South African Beer Heritage
In 1658 Jan van Riebeeck started brewing beer from the Fort in Cape Town. He was followed by Pieter Visagie brewing from the Liesbeeck River, Cloete at the Newlands Brewery, Ohlsson at the Anneberg Brewery, Letterstedt at Mariendahl Brewery, Hiddingh at Cannon Brewery, Martienssen at the Salt River Brewery, and a second Cloete in Kloof Street.
However it was the discovery of Gold on the Rand in 1886 that resulted in the subsequent beer rush. Because after digging for gold all day, the thirst for some liquid gold was huge.
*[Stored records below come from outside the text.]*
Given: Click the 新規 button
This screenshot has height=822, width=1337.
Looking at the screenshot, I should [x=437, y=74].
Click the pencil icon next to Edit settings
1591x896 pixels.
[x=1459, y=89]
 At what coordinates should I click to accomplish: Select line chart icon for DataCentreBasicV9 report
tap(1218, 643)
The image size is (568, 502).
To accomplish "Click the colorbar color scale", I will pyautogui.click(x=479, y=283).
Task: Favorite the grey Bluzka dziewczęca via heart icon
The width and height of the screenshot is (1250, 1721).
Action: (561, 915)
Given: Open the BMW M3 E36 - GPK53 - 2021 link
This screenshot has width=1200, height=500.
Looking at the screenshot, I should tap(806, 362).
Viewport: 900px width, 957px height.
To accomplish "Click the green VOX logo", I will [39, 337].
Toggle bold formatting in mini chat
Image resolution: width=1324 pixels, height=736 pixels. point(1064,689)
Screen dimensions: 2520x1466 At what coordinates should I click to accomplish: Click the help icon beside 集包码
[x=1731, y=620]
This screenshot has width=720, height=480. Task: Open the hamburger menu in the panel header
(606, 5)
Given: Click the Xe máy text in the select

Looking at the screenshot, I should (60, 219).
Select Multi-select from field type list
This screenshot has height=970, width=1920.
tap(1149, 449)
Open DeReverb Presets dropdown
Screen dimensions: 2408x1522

So in 1887 Charles Chandler opened Johannesburg’s first brewery, and a year later Charles Glass introduced his Castle beer.
Mining changed, the landscape changed, the town grew from a tent camp to the largest city in South Africa, but what stayed the same was the thirst for beer. In 1892 Frederick Mead, a young entrepreneur brewer from Natal, bought the small brewery from Glass and built the larger Castle Brewery to meet the massive Johannesburg beer demand.
In 1956 Castle Beers, Lion Beers and Union Breweries merged into The South African Breweries Limited and by 1998 SAB commanded an approximate 98 percent share of the South African beer market.
In March of 2012, after two years of business case development, recipe development, garage brewing, government applications, acquiring the right talent, and perfecting the same techniques as those pioneers that came before them, The Devil’s Peak Brewing Company was born.
This massive new addition to our South African beer heritage has been embedded in the craft beer revolution in South Africa, and is now on the forefront of educating the South African beer consumer on the variety and quality that exists across the beer landscape.